Barricelli, Jean-Pierre, ed. Chekhov’s Great Plays: A Critical Anthology. New York: New York University Press, 1981. An excellent collection of critical essays, of which four directly pertain to the play. One deals with the love theme, another discusses Vershinin, the third analyzes cyclical patterns and triads, and the fourth compares the women characters of the four major plays.
Clyman, Toby W., ed. A Chekhov Companion. Westport, Conn.: Greenwood Press, 1985. An eclectic work examining many aspects of the plays and stories. Specific essays focus on Chekhov’s craftsmanship, his impact in the theater, and performance on stage and in film. Good bibliography.
Melchinger, Siegfried. Anton Chekhov. Translated by Edith Tarcov. New York: Frederick Ungar, 1972. A slim volume of fewer than two hundred pages with photographs and selected bibliography. A good starting point for the student, containing biographical material, an analysis of Chekhov’s craft, and discussions of individual plays and productions in Europe and America.

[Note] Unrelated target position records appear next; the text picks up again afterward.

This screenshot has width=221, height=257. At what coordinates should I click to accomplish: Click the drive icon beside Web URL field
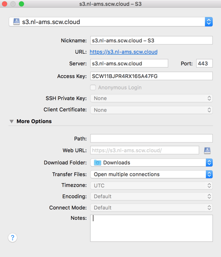[x=207, y=150]
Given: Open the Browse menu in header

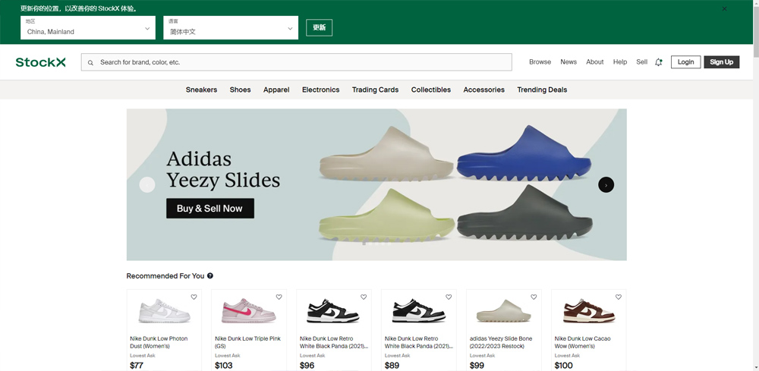Looking at the screenshot, I should [540, 62].
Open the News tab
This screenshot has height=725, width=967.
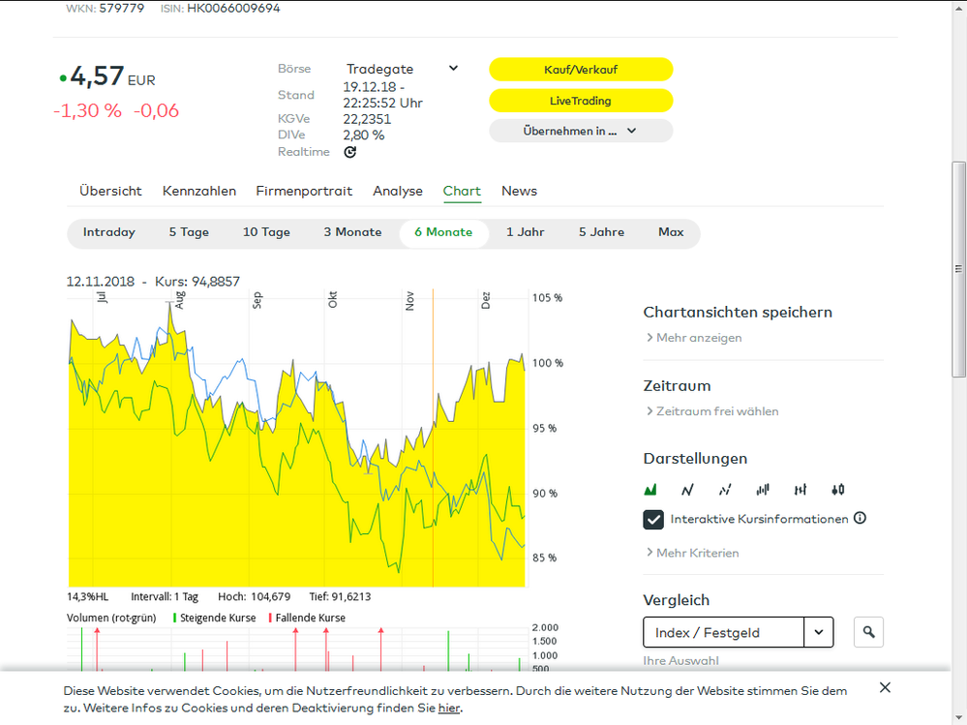(x=519, y=191)
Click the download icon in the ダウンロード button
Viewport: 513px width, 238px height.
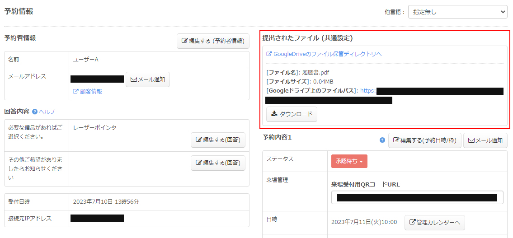274,114
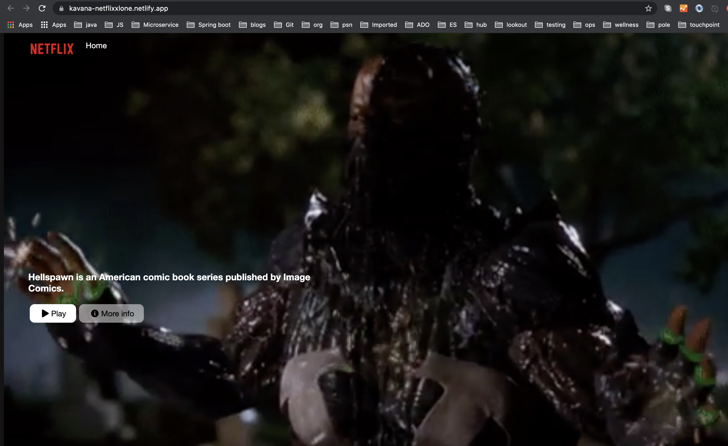Click the forward navigation arrow
The width and height of the screenshot is (728, 446).
point(26,8)
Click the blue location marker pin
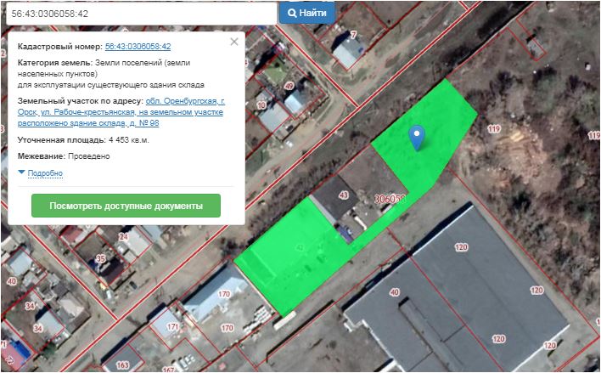This screenshot has width=601, height=373. (x=416, y=136)
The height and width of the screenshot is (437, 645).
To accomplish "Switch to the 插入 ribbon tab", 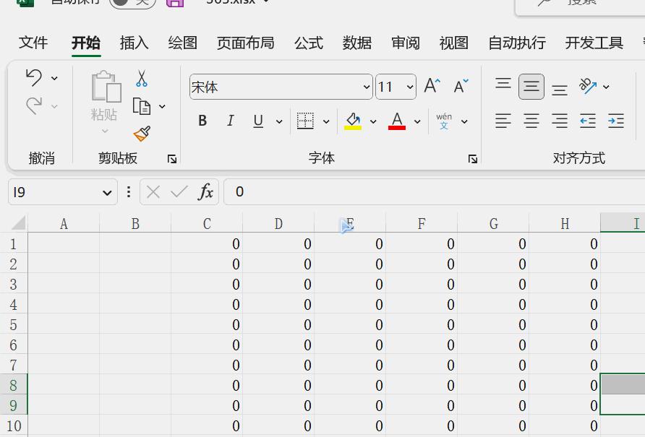I will (x=133, y=43).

Troyat, Henri. Chekhov. Translated by Michael Henry Heim. New York: E. P. Dutton, 1986. A readable biography with rare photographs of the author. Includes an interesting description of the writing of The Three Sisters and the reception of the first production.
Wellek, René, and Nonna D. Wellek, eds. Chekhov: New Perspectives. Englewood Cliffs, N.J.: Prentice-Hall, 1984. A brief collection of eight essays with a good discussion of The Three Sisters, as well as a historical review of criticism, typical dramatic structure, and Chekhov’s artistic development.
Provincial town. The drabness of life in provincial Russia grates on the three Prozòrov sisters. Compelled to find some kind of happiness in life, Chekhov’s characters settle for professions and marriages that seem to provide some comfort against the tediousness of life, but which ultimately result in despair. Andrey’s marriage to Natasha threatens the position of his sisters within the household, and eventually the household itself, when Andrey mortgages the property at Natasha’s request.